Have a great week, my friends!

 

“So, You Want a Promotion?”

Then Jeremiah said to the family of the Rekabites, “This is what the Lord Almighty, the God of Israel, says: ‘You have obeyed the command of your forefatherJehonadab and have followed all his instructions and have done everything he ordered.’ Therefore this is what the Lord Almighty, the God of Israel, says: ‘Jehonadab son of Rekab will never fail to have a descendant to serve me.’”
Jeremiah 35:18-19 (NIV)

Once upon a time, I was asked by an executive with one of my company’s clients to mentor a handful of young people with management potential. The executive was looking for my objective insight and assessment regarding the young employees’ fitness for promotion and development.

At one point in the coaching process I asked each of my protegés to complete a certain strategic task. I provided them with instruction and examples. I also offered to assist as they progressed in their work.

One of them set to work, emailing me drafts and asking for my feedback and assistance. The task was completed on time and had already been fruitful in initiating some other positive outcomes in the person’s work. Meanwhile, I had not heard from one of my other charges at all. When we sat down to review the project, this person shrugged and admitted that the task had simply not been done. My charge then went on to explain that there were other important things that took precedent.

Who do you think I recommended for promotion?

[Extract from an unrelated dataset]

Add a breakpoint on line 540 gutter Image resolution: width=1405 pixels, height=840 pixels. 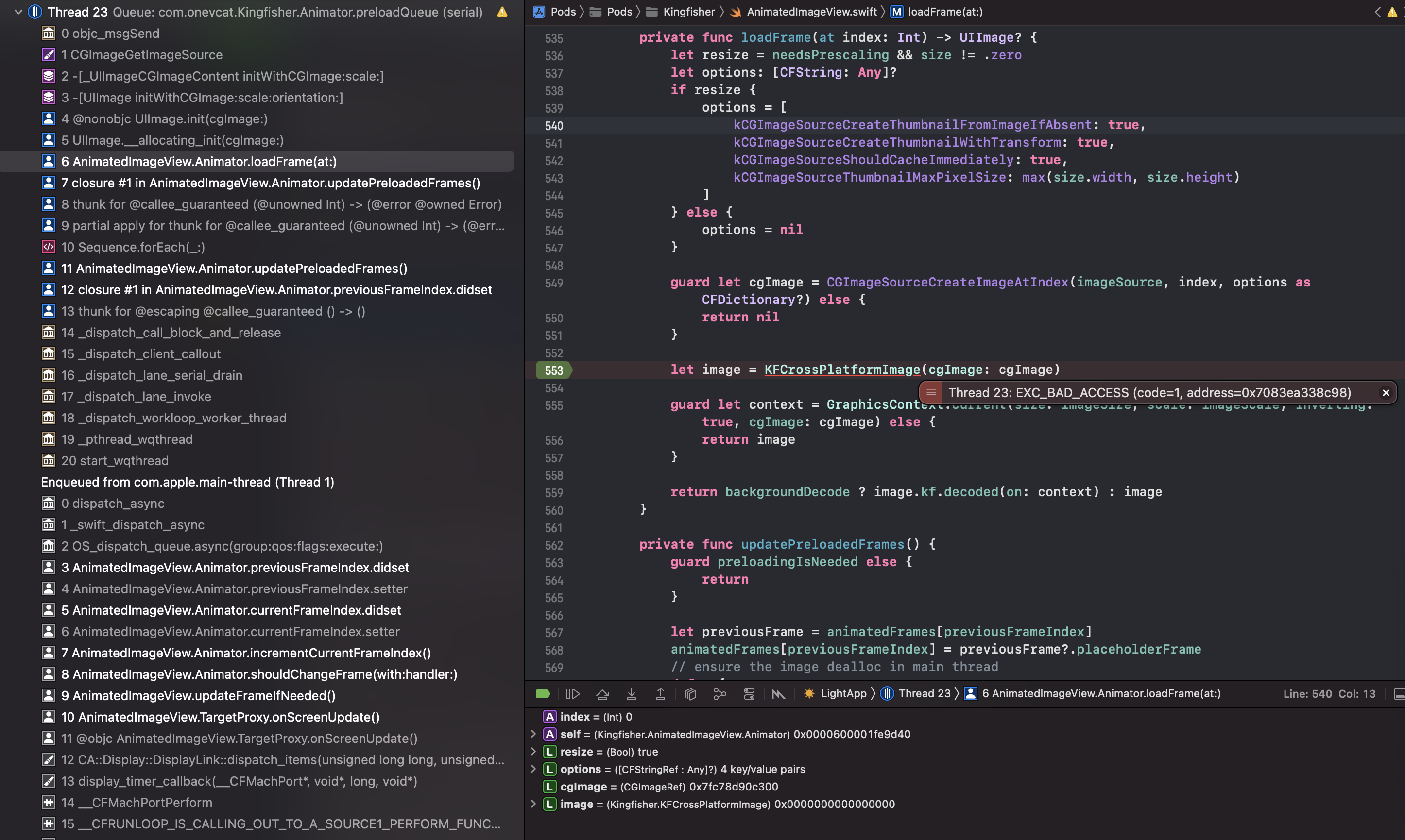[554, 126]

Who do you think received a promotion?

It’s a simple word picture of obedience, which is exactly the point of today’s chapter in the prophet Jeremiah’s works. God asks Jeremiah to bring a nomadic clan called the Rekabites to the temple and offer them some wine, knowing that the Rekabites would refuse. For generations the Rekabites’ entire clan shunned wine because their forefather had been promised that God would bless them if they didn’t drink wine or build houses. As expected, the Rekabites politely declined the wine offered them.

Jeremiah then uses this simple example of obedience as a foundational word picture for his message to the people of Jerusalem and Judah. The simple obedience of one nomadic clan contrasted with the countless prophetic messages God had sent to the people of Judah promising them blessing if only they would stop their worship of local pagan dieties. They continually refused.

This morning I’m reminded of the prophet Samuel’s words to King Saul when Saul flatly disobeyed God’s simple command that a King was not to offer sacrifices (only a priest should do that):

“Does the Lord delight in burnt offerings and sacrifices
    as much as in obeying the Lord?
To obey is better than sacrifice,
    and to heed is better than the fat of rams.
For rebellion is like the sin of divination,
    and arrogance like the evil of idolatry.
Because you have rejected the word of the Lord,
    he has rejected you as king.”

Simple command. Simple obedience.

This morning in the quiet I’m taking stock of my own thoughts, words, relationships, and actions. Are there areas of simple, willful disobedience in my life?

I have often observed in this chapter-a-day journey that, unlike today’s educational system, God doesn’t just promote us to the next grade level until we’ve learned the lessons in the stage we’re in.

Are there places in which simple disobedience is keeping me from getting a promotion?